• THE TASK:
Work out how many lines of the records hold the string "Open", and reply with that number alone.

[[ INPUT RECORDS, beginning ]]

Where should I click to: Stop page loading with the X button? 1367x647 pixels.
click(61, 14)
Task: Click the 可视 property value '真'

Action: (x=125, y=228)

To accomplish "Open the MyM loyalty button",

[[ INPUT RECORDS, end ]]
[[ INPUT RECORDS, beginning ]]

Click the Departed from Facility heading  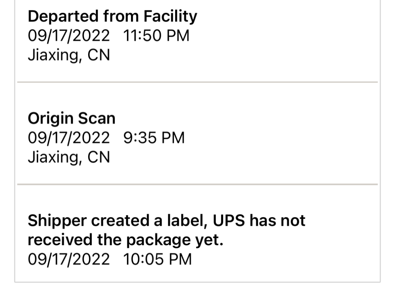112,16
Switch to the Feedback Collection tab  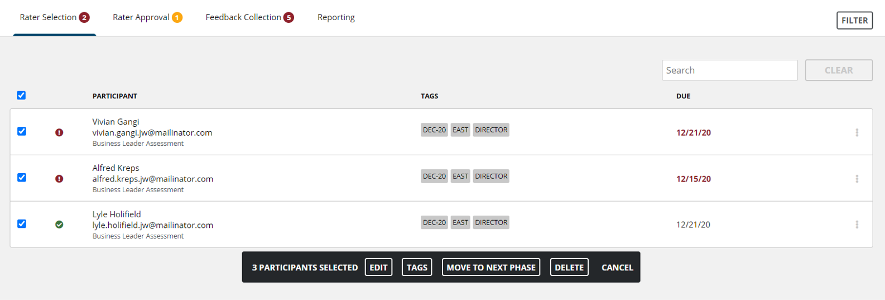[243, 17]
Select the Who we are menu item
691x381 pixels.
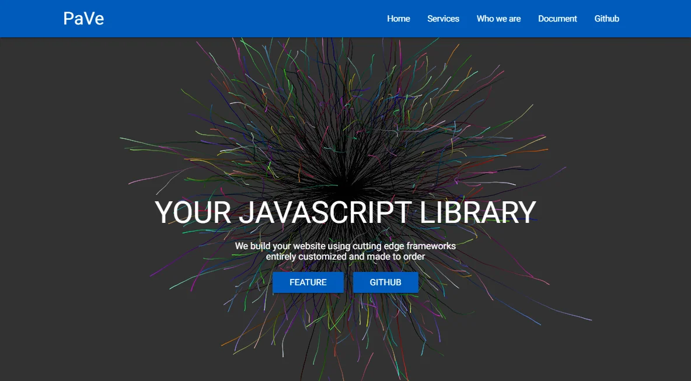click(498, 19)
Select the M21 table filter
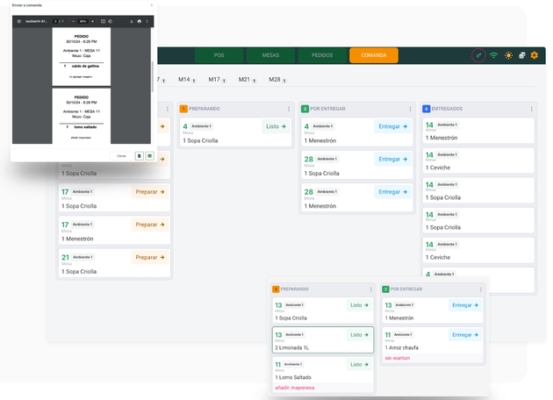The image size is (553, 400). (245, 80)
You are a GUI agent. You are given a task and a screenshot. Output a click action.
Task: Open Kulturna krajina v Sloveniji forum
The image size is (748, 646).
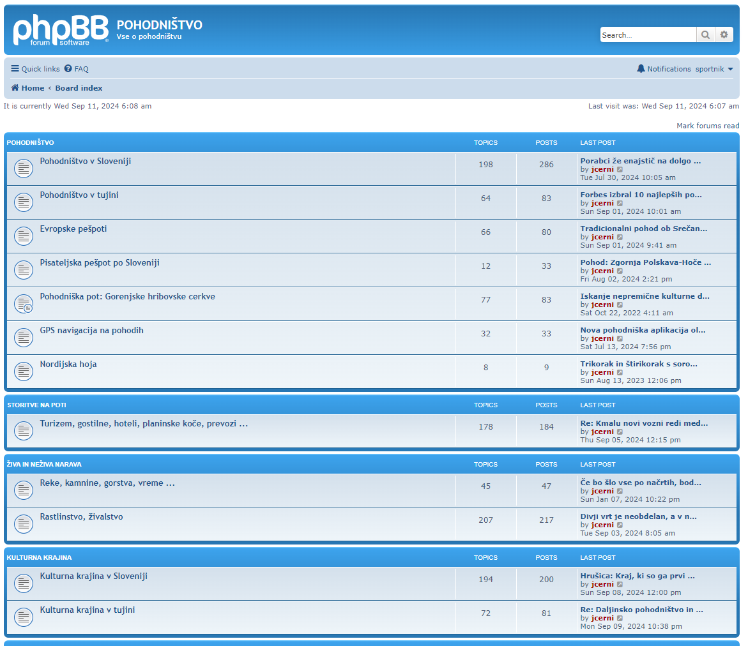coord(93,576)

[[ INPUT RECORDS, end ]]

• RESULT OF THE EXERCISE:
2